=== Texte étudié ===

Dans un autre ordre d’idée, au-delà de leur perception des comportements militants lors d’action de protestation, les participantes* ont évoqué leurs propres attitudes et comportements. Un premier élément saillant relève des rôles qu’elles* ont occupés. Tout d’abord, une partie d’entre elles se sont désignées comme étant « médic en manif ». Ce rôle consiste à aider les individus qui sont blessés ou qui présentent des difficultés majoritairement dans les moments où il y avait confrontation entre la police et le groupe. Pour certaines*, cela les a amenées à aller au-devant, près des confrontations, afin d’aider ceux et celles qui se blessaient. Pour une participante, Simone, ce rôle est particulièrement féminin puisqu’il implique d’aider et de soigner les autres. Toutefois, la présence des femmes* au-devant des lignes de confrontation n’est pas exclusivement liée à un rôle de « médic en manif ». Une petite partie d’entre elles* se disent plutôt dans la protection des manifestantes et manifestants ou dans les actions offensives pour déjouer la police et se positionnent en confrontation de manière consciente et désirée. C’est d’ailleurs le cas de Christine : « Moi quand je fais la manif, je suis « on front ». Si les flics

commencent à charger, je ne vais pas m’asseoir et faire des signes de peace (rire). Je me protège et me défends. » À l’inverse, une partie d’entre elles* vont plutôt éviter de se retrouver en avant

de la foule et vont rester en arrière du groupe pour différentes raisons. Certaines* disent avoir peur alors que d’autres trouvent cela dangereux et que cela constitue leur limite. Pour deux femmes, Eve et Kimberly, ceci est entre autres lié au fait que physiquement, elles sont de petite taille, et que cela les met davantage en danger. Finalement, certaines ont recours à une confrontation verbale avec les policiers (plutôt que physique) ou encore s’occupent d’informer les manifestants et manifestantes de leurs droits lorsqu’il y a des arrestations.

===

Marche à suivre
Répondez aux questions suivantes à l'aide du texte étudié.
(a) Pourquoi Simone juge-t-elle le rôle de « médic en manif » particulièrement féminin ?
(b) Que fait Christine si les policiers commencent à charger ?
(c) Quelle caractéristique physique Eve et Kimberly associent-elles au fait de rester en arrière du groupe ?

=== Données fournies ===

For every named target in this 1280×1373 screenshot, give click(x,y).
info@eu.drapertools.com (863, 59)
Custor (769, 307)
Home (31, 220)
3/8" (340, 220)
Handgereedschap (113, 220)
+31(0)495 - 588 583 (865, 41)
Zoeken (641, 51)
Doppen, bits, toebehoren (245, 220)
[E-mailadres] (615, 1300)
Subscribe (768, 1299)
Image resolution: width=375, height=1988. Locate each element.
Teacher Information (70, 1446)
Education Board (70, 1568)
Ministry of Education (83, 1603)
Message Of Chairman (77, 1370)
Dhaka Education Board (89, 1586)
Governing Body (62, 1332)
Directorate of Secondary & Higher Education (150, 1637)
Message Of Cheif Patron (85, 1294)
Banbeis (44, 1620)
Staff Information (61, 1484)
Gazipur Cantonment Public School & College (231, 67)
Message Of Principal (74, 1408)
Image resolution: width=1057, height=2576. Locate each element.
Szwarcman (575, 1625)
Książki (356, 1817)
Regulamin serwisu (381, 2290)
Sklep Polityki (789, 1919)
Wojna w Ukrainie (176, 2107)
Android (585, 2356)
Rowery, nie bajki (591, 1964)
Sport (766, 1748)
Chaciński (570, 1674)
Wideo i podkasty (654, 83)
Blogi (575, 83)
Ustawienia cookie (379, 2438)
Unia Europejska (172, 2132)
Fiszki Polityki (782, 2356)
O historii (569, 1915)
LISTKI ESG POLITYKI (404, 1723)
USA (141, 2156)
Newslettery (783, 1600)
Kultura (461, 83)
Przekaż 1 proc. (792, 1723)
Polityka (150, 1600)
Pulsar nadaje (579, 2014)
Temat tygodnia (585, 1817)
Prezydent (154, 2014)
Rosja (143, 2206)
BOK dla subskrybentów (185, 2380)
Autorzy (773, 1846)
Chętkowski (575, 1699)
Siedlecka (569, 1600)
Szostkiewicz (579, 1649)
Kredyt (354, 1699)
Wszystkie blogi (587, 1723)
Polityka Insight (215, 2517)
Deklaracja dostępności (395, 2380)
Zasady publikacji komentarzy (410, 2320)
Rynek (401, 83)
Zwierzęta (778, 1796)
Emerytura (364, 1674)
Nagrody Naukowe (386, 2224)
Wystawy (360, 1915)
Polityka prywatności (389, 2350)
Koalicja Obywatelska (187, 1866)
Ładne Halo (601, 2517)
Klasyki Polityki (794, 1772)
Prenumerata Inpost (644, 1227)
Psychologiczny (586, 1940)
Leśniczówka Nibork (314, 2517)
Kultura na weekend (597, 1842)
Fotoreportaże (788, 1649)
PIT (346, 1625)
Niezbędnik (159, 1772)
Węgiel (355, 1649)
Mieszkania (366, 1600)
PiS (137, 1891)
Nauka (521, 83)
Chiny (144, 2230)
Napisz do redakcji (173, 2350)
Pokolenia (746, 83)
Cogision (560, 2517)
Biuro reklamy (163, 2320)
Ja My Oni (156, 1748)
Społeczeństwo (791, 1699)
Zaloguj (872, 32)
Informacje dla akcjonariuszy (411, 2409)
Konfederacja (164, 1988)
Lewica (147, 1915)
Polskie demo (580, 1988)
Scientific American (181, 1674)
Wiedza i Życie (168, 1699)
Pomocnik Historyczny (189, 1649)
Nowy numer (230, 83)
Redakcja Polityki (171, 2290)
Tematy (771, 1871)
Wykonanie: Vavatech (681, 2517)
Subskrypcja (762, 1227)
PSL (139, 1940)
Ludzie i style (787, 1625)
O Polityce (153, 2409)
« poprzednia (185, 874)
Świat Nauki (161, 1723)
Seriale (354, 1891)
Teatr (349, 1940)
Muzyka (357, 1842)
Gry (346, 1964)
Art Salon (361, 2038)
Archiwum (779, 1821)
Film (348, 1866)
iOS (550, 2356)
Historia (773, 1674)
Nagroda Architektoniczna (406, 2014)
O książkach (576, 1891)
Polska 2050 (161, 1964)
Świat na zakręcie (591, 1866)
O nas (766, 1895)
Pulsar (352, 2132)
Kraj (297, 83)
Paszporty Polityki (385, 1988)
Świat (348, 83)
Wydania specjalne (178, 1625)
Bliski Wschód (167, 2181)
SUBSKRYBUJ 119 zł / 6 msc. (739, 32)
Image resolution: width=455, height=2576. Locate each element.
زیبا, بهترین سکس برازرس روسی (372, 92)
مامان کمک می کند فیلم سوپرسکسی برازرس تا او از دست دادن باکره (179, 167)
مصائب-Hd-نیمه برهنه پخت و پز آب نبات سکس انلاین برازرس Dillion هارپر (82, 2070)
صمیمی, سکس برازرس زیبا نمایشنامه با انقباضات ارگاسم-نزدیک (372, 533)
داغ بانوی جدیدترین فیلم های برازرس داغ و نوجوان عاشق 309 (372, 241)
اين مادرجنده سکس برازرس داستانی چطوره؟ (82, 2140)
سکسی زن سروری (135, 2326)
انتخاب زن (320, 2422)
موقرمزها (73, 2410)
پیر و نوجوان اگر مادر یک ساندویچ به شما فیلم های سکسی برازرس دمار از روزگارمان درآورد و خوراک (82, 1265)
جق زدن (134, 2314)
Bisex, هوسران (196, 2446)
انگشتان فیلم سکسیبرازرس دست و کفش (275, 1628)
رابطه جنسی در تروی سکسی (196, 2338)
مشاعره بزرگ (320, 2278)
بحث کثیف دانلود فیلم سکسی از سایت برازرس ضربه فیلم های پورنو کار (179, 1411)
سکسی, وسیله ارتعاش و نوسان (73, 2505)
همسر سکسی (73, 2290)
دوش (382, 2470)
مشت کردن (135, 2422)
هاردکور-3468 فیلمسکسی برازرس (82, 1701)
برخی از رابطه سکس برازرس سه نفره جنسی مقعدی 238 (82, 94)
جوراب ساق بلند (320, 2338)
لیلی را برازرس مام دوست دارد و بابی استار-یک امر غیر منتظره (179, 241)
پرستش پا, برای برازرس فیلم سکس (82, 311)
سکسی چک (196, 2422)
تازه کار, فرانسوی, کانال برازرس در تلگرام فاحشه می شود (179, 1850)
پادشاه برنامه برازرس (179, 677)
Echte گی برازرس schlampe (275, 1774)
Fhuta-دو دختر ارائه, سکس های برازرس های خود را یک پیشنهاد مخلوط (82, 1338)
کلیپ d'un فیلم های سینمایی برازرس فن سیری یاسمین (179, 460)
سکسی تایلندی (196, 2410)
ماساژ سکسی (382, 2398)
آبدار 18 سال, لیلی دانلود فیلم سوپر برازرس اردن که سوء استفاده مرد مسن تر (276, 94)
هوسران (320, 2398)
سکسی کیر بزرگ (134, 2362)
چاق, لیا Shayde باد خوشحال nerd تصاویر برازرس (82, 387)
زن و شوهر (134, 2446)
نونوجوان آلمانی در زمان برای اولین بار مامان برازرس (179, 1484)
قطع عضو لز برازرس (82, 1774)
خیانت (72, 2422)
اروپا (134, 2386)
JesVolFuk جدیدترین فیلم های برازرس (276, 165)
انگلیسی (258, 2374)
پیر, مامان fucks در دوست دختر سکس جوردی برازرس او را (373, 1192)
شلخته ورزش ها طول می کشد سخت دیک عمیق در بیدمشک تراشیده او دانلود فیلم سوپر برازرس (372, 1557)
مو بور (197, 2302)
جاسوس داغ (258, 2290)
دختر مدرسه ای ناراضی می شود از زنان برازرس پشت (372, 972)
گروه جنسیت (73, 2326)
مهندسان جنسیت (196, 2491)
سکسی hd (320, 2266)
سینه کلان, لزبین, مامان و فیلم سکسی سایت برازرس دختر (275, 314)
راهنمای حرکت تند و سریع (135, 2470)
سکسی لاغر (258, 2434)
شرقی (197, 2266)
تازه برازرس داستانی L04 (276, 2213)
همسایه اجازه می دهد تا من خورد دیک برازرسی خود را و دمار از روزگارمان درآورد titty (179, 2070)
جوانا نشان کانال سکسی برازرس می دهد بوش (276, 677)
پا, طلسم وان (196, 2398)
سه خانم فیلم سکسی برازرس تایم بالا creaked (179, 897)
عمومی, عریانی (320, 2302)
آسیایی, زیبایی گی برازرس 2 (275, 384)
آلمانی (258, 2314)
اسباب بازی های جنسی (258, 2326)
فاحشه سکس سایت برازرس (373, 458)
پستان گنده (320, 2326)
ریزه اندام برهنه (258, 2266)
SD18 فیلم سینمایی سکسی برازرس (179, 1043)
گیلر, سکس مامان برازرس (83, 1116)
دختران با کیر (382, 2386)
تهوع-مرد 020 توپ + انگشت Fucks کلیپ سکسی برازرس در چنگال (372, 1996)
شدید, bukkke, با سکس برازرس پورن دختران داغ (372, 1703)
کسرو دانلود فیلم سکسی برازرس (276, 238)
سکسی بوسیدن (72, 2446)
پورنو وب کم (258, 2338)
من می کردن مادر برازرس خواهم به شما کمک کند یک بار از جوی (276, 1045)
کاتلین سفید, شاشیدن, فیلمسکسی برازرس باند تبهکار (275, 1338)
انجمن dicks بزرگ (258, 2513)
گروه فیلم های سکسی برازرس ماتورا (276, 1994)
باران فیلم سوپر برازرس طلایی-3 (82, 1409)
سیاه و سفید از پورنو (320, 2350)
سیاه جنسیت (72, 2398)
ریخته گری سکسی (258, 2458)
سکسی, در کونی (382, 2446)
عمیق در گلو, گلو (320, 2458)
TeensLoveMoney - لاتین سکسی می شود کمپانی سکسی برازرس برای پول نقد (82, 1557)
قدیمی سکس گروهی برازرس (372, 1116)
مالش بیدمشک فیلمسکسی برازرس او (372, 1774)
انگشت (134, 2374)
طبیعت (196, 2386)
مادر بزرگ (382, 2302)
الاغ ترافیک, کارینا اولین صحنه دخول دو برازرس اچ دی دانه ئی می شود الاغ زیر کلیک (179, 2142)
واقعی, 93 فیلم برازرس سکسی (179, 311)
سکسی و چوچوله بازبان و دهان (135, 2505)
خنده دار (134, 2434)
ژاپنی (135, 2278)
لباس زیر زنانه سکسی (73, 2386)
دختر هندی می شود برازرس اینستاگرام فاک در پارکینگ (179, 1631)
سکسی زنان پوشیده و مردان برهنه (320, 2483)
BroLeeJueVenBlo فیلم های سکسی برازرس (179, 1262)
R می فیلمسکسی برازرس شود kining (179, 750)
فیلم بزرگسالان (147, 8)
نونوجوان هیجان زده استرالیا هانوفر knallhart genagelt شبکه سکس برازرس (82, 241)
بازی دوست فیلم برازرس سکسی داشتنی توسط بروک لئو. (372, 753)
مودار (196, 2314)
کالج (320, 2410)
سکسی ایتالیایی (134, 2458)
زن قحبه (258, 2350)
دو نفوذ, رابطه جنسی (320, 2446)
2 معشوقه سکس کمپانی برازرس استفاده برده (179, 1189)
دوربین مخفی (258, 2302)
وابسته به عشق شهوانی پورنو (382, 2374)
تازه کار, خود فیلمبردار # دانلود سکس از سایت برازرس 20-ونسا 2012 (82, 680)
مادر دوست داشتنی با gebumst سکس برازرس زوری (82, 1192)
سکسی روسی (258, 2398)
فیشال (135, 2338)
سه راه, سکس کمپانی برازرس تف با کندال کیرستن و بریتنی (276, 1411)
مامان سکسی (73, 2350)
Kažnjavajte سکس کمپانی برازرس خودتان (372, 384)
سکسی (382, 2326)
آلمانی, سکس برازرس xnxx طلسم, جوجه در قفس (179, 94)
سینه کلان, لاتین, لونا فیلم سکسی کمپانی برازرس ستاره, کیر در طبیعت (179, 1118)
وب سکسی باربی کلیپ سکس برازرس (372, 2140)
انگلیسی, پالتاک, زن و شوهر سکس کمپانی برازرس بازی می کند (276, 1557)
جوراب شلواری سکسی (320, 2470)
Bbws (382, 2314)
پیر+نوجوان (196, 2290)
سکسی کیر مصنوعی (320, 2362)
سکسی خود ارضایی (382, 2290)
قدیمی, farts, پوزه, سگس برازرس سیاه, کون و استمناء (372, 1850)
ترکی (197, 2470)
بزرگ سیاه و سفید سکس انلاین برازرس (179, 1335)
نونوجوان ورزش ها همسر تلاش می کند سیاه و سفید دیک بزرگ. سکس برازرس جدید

===

Réponse attendue
(a) Parce que ce rôle implique d'aider et de soigner les autres.
(b) Elle se protège et se défend.
(c) Elles sont de petite taille, ce qui les met davantage en danger.